Property taxes are a real sore point in PA, though. There are too many people on fixed incomes who lose their homes because those rates go up every year. Pols have tried several times to find a different way to fund schools, because without corporate payments the remaining local taxpayers cannot make up the difference.


#16

They don’t get to learn. Most municipalities have a really limited scope of geographic influence, so if they don’t offer the incentives, then the megacorp convinces the community five miles away to offer the incentive. If you are in the first community that passed on the store you lose even the scraps of income you would have gotten by offering the incentive and your existing retail is just as crushed. Everyone knows that they will lose in the long run under the current system, but they will lose 5-10 years faster if they don’t play along. What we really need is stronger regional/state antipoaching agreements to stop the practice.


#17

surprise-surprise-surprise


#18

What I find so completely hilarious about this situation is how closely it follows the pattern of “trusts”, from back around the turn of the 20th century. The Big Names in a particular industry… coal, oil, sugar, etc. … would all target the local markets somewhere and basically undersell their local, smaller competitors out of business.
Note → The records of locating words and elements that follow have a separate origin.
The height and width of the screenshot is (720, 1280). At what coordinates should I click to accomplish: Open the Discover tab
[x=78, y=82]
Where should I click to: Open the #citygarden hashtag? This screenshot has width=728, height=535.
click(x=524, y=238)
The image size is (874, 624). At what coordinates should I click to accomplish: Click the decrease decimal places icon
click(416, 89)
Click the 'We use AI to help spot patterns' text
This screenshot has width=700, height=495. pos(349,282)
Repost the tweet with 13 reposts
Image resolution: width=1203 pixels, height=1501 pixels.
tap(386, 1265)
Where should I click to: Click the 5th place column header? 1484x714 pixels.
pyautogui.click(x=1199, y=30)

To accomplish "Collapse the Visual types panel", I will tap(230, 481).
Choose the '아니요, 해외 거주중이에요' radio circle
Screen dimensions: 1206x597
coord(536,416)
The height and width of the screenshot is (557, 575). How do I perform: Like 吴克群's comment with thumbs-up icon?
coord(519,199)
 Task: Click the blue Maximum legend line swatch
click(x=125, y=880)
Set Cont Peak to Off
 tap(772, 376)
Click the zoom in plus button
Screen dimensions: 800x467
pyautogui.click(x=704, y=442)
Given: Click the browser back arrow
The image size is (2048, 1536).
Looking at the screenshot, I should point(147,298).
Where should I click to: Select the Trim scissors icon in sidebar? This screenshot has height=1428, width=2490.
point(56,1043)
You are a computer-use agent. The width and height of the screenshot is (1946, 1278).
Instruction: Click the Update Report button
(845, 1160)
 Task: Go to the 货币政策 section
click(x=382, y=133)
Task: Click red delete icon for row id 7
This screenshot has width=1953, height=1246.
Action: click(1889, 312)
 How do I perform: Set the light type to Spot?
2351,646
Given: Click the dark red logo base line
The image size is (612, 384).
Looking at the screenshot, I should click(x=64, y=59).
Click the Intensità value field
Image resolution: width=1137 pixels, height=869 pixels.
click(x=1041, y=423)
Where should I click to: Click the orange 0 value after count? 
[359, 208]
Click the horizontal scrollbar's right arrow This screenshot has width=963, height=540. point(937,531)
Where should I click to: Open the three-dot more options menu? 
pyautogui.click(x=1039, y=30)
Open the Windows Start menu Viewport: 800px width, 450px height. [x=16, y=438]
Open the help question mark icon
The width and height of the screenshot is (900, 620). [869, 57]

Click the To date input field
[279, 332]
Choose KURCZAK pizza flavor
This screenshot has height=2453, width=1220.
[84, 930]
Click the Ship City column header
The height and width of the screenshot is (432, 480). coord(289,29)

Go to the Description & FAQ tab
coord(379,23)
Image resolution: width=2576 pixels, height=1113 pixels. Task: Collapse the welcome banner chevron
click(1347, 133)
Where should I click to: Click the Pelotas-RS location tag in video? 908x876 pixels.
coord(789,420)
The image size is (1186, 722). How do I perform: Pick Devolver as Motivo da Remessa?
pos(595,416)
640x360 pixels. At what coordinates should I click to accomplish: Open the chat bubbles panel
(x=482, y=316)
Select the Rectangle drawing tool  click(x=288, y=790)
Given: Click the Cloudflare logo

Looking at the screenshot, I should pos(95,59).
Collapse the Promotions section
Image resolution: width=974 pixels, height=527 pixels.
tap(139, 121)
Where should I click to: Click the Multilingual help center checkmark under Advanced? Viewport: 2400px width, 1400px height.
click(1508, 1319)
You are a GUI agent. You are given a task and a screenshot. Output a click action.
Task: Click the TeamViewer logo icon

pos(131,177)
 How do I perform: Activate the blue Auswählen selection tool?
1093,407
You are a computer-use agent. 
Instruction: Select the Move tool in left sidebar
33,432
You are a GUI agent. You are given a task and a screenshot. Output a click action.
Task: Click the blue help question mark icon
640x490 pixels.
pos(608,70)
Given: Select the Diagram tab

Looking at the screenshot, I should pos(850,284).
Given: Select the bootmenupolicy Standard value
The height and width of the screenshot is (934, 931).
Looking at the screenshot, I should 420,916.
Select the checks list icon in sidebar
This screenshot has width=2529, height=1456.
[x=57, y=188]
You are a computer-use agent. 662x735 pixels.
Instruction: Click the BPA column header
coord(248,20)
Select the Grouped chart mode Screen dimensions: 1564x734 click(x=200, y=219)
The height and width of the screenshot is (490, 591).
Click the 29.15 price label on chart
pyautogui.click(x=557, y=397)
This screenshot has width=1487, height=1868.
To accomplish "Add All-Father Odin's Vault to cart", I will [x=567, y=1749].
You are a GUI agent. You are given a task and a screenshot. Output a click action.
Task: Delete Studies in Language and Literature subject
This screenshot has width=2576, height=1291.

Whereupon they would immediately raise prices, the profits from which would get turned around to support similar practices in a different area, and so on.
Teddy Roosevelt rode his “Trust-buster” reputation all the way to the White House.
Apparently, Herr Drumphfenfuhrer has ridden the mirror-opposite reputation to the same destination…


#19

When it backfires, within a few years.

In retrospect, it is staggering to think that TR would and could accomplish this. Certainly, the far easier (and lucrative) path would’ve been to continue to assist and further the Trusts in their ventures.


#20

Just add a law that allows the government to buy any property at the tax valuation. Make rules so that the tax value is supposed to be ~10% higher than real market value and drop the tax level accordingly and everything should work out for honest people.